> [INSTRUCTIONS FOR THE TASK]
Go through the records and report each line in which the word "will" occurs.

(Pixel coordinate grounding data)

================

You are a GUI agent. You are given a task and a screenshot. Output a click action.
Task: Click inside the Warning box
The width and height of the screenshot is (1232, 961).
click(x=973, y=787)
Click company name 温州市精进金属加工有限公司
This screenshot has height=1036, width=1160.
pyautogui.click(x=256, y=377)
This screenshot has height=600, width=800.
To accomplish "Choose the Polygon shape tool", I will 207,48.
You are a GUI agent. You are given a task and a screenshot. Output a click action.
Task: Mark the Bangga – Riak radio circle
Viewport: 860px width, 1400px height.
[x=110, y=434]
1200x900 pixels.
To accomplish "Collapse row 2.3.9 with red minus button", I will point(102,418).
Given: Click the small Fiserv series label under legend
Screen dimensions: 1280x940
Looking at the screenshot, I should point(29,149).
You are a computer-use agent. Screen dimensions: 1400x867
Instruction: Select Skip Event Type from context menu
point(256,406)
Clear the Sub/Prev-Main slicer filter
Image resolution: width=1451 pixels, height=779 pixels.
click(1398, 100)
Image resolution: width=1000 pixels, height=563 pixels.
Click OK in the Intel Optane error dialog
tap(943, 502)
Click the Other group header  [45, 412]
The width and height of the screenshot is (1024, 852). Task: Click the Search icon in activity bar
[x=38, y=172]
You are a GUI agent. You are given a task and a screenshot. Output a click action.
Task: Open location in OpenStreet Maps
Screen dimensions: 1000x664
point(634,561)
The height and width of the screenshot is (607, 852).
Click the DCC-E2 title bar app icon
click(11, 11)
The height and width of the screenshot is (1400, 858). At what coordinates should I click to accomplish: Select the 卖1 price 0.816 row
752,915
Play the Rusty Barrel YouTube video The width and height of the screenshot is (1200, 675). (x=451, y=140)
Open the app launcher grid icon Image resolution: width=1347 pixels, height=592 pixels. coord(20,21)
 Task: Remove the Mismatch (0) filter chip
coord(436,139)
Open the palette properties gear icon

================

> [TASK OUTPUT]
To accomplish "Choose the Polygon shape tool", I will 207,48.
To accomplish "Collapse row 2.3.9 with red minus button", I will point(102,418).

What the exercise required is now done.